Code Monkey home page Code Monkey logo

armacmp's Introduction

armacmp

Lifecycle: experimental Travis build status Codecov test coverage AppVeyor build status

The goal of armacmp is to create a DSL to formulate linear algebra code in R that is compiled to C++ using the Armadillo Template Library. It also offers an mathematical optimization that uses RcppEnsmallen to optimize functions in C++.

The scope of the package is linear algebra and Armadillo. It is not meant to evolve into a general purpose R to C++ transpiler.

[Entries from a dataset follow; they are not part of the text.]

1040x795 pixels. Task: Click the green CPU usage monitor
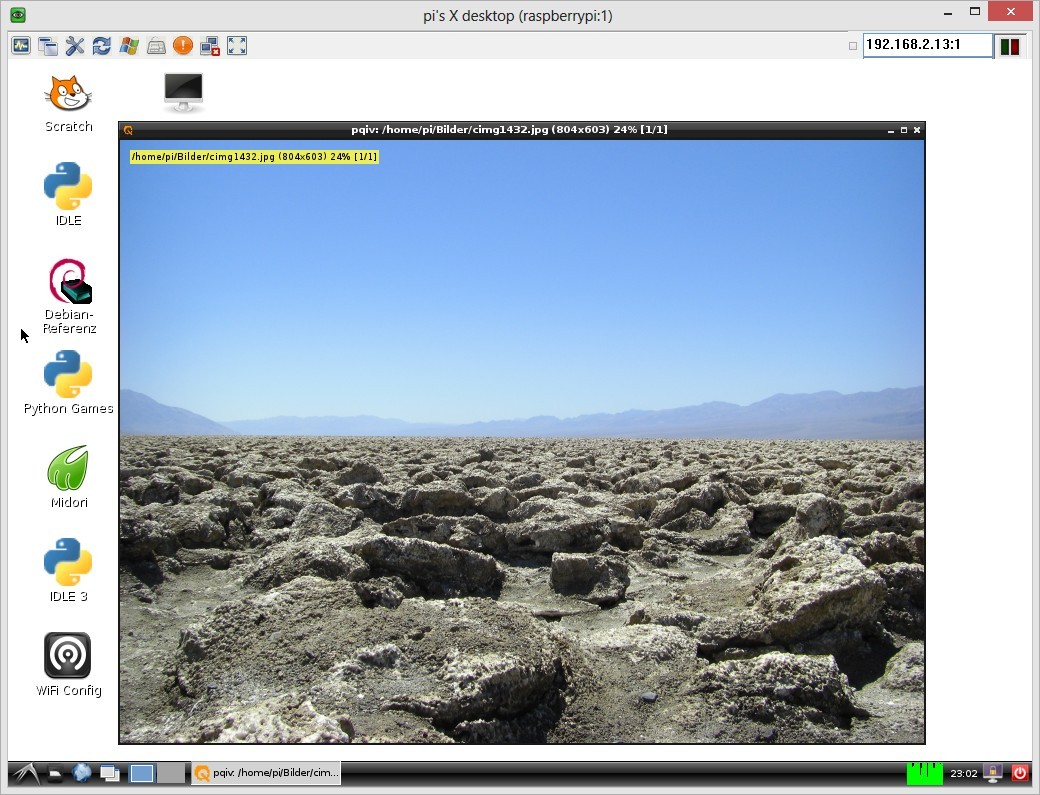[x=924, y=773]
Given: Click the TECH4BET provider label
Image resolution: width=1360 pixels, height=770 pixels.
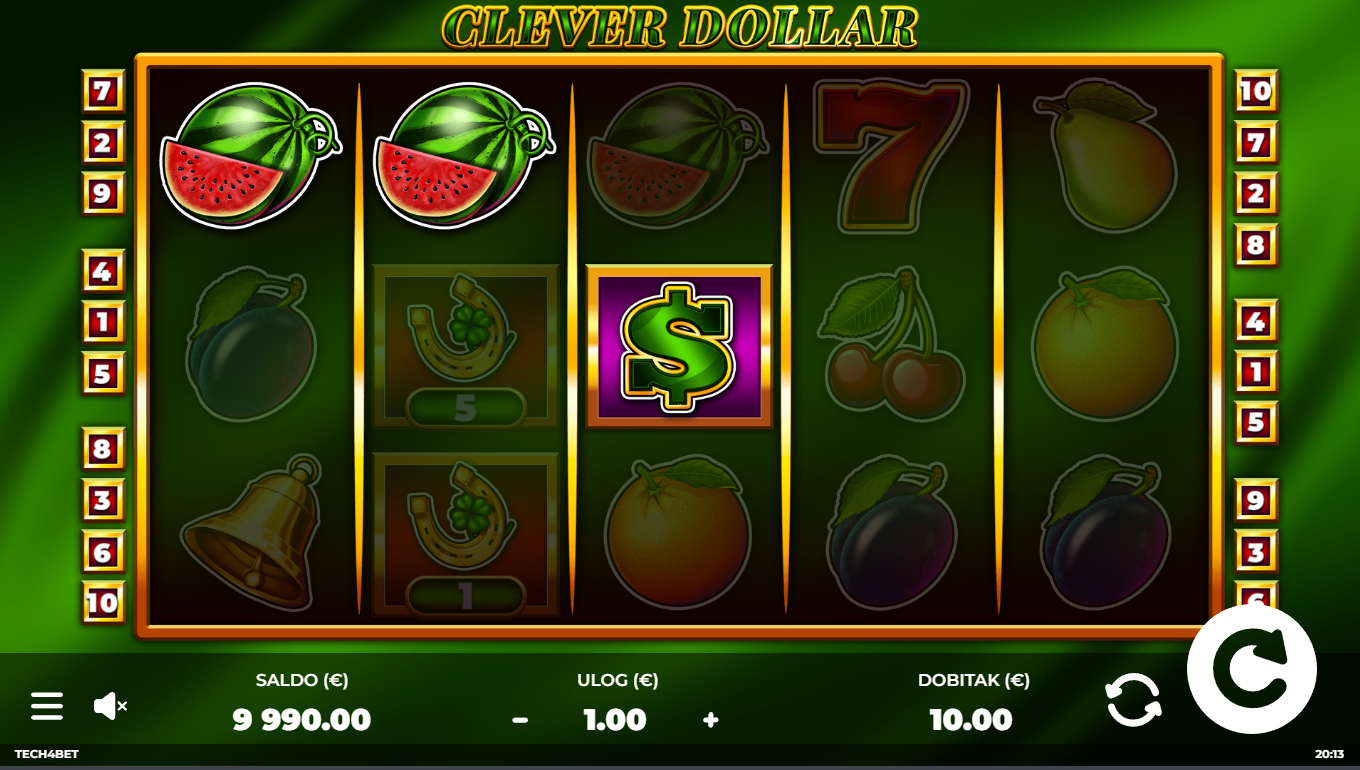Looking at the screenshot, I should (47, 754).
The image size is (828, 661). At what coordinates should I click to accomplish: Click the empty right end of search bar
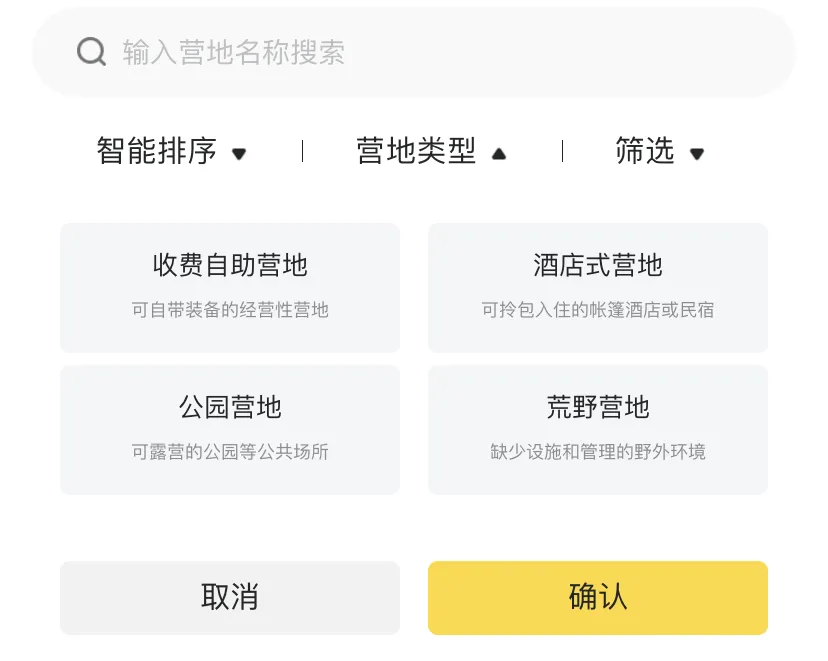[x=700, y=52]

It has three main functions:

  • compile compiles an R function to C++ and makes that function again avaliable in your R session.
  • translate translates an R function to C++ and returns the code as text.
  • compile_optimization_problem uses RcppEnsmallen and the functions above to compile continuous mathematical optimizations problems to C++.

This is currently an experimental prototype with most certainly bugs or unexpected behaviour. However I would be happy for any type of feedback, alpha testers, feature requests and potential use cases.

Potential use cases:

  • Speed up your code :)
  • Quickly estimate Rcpp speedup gain for linear algebra code
  • Learn how R linear algebra code can be expressed in C++ using translate and use the code as a starting point for further development.
  • Mathematical optimization with optimize
  • …

Installation

remotes::install_github("dirkschumacher/armacmp")

Caveats and limitations

  • speed: R is already really fast when it comes to linear algebra operations. So simply compiling your code to C++ might not give you a significant and relevant speed boost. The best way to check is to measure it yourself and see for your specific use-case, if compiling your code to C++ justifies the additional complexity.
  • NAs: there is currently no NA handling. In fact everything is assumed to be double (if you use matrices/vectors).
  • numerical stability: Note that your C++ code might produce different results in certain situations. Always validate before you use it for important applications.

Example

You can compile R like code to C++. Not all R functions are supported.

library(armacmp)

Takes a matrix and returns its transpose.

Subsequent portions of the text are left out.